Dataset entries:
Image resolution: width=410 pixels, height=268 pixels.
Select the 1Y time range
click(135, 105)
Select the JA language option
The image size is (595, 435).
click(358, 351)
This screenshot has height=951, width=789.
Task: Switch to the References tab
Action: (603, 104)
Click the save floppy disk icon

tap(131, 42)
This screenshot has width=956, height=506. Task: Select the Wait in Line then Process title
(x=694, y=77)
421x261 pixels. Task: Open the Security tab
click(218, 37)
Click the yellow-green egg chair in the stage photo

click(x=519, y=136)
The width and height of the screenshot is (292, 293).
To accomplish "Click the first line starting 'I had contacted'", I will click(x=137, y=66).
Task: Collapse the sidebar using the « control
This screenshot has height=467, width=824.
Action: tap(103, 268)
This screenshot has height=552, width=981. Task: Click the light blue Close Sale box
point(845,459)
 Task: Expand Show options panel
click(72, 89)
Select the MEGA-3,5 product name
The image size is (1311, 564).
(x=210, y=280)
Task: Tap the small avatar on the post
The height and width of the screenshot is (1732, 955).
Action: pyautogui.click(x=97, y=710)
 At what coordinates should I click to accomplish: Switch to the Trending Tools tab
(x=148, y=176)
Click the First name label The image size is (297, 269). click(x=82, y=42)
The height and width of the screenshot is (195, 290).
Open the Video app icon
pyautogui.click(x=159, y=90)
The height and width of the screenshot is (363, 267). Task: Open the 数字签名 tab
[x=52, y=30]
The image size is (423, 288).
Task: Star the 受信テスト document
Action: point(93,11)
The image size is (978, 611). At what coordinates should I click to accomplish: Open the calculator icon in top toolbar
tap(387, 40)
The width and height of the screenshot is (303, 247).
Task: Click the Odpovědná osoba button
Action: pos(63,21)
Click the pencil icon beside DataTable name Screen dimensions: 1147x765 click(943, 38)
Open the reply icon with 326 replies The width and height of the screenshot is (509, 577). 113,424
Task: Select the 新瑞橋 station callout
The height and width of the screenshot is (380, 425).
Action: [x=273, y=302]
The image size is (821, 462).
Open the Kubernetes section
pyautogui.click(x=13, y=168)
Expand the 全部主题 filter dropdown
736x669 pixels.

WORK ORDER: Find the string "name" in the records, then copy each line where it occurs.

PROBLEM SOLUTION:
Select the MEGA-3,5 product name
Click the First name label The image size is (297, 269). click(x=82, y=42)
Click the pencil icon beside DataTable name Screen dimensions: 1147x765 click(943, 38)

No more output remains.